PETUNJUK ▸
(1) Cetak bagian kutipan tentang penutupan sekolah, mulai dari "Selain itu, anak-anak" sampai "64.211 pada 2020.", tanpa mengubah satu kata pun.
(2) Susun baris-baris catatan sebagai daftar JSON berisi string, satu string untuk tiap baris, dan lewati baris kosong. Ambil hanya baris dari yang memuat "You are a computer-use agent. 490x253 pixels." sampai yang memuat "(x=44, y=210)", termasuk kedua baris itu.

Dalam keterangannya, WHO juga menyampaikan, penutupan sekolah berdampak tidak hanya pada pembelajaran siswa.
Tetapi juga pada kesehatan dan kesejahteraan di tahap perkembangan kritis anak yang dapat menimbulkan efek jangka panjang.
Selain itu, anak-anak yang tidak bersekolah juga menghadapi risiko eksploitasi tambahan termasuk kekerasan fisik, emosional dan seksual.
Dalam keterangan tersebut, WHO maupun UNICEF juga menyoroti peningkatan pernikahan anak, dan kekerasan anak yang menunjukkan tingkat mengkhawatirkan.
Peradilan agama mencatat kenaikan tiga kali lipat permintaan dispensasi perkawinan, dari 23.126 pada 2019 menjadi 64.211 pada 2020.

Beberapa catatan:
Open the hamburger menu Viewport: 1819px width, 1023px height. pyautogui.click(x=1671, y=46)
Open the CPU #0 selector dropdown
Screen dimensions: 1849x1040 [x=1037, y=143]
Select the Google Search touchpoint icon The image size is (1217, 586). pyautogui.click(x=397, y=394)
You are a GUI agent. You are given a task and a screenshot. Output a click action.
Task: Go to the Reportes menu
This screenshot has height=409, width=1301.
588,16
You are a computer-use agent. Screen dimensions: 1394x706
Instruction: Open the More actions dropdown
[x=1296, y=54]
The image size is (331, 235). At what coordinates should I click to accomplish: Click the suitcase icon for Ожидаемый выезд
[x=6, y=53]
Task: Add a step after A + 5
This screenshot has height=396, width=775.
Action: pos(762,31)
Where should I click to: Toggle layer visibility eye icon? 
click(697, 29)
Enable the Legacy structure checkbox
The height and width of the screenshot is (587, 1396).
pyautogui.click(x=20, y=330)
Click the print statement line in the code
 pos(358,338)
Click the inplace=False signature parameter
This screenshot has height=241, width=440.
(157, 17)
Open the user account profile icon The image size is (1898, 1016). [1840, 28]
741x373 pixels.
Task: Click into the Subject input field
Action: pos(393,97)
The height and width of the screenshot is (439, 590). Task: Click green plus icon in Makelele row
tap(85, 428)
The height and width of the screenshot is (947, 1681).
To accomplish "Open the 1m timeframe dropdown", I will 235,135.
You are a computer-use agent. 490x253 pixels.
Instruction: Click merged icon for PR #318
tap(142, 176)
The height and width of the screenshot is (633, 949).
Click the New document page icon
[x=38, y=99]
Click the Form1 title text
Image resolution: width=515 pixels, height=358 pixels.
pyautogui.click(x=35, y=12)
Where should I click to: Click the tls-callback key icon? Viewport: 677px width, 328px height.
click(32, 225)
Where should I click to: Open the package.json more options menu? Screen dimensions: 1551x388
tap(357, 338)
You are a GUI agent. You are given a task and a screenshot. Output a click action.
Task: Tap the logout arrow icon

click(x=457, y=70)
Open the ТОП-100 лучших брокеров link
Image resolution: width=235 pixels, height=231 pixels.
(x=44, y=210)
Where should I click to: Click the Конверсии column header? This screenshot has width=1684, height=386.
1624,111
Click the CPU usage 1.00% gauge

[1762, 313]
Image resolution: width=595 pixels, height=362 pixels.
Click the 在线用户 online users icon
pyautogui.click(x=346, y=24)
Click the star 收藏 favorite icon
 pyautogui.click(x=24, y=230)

JAWABAN DI BAWAH ▸
(1)
Selain itu, anak-anak yang tidak bersekolah juga menghadapi risiko eksploitasi tambahan termasuk kekerasan fisik, emosional dan seksual.
Dalam keterangan tersebut, WHO maupun UNICEF juga menyoroti peningkatan pernikahan anak, dan kekerasan anak yang menunjukkan tingkat mengkhawatirkan.
Peradilan agama mencatat kenaikan tiga kali lipat permintaan dispensasi perkawinan, dari 23.126 pada 2019 menjadi 64.211 pada 2020.

(2)
[
  "You are a computer-use agent. 490x253 pixels.",
  "Instruction: Click merged icon for PR #318",
  "tap(142, 176)",
  "The height and width of the screenshot is (633, 949).",
  "Click the New document page icon",
  "[x=38, y=99]",
  "Click the Form1 title text",
  "Image resolution: width=515 pixels, height=358 pixels.",
  "pyautogui.click(x=35, y=12)",
  "Where should I click to: Click the tls-callback key icon? Viewport: 677px width, 328px height.",
  "click(32, 225)",
  "Where should I click to: Open the package.json more options menu? Screen dimensions: 1551x388",
  "tap(357, 338)",
  "You are a GUI agent. You are given a task and a screenshot. Output a click action.",
  "Task: Tap the logout arrow icon",
  "click(x=457, y=70)",
  "Open the ТОП-100 лучших брокеров link",
  "Image resolution: width=235 pixels, height=231 pixels.",
  "(x=44, y=210)"
]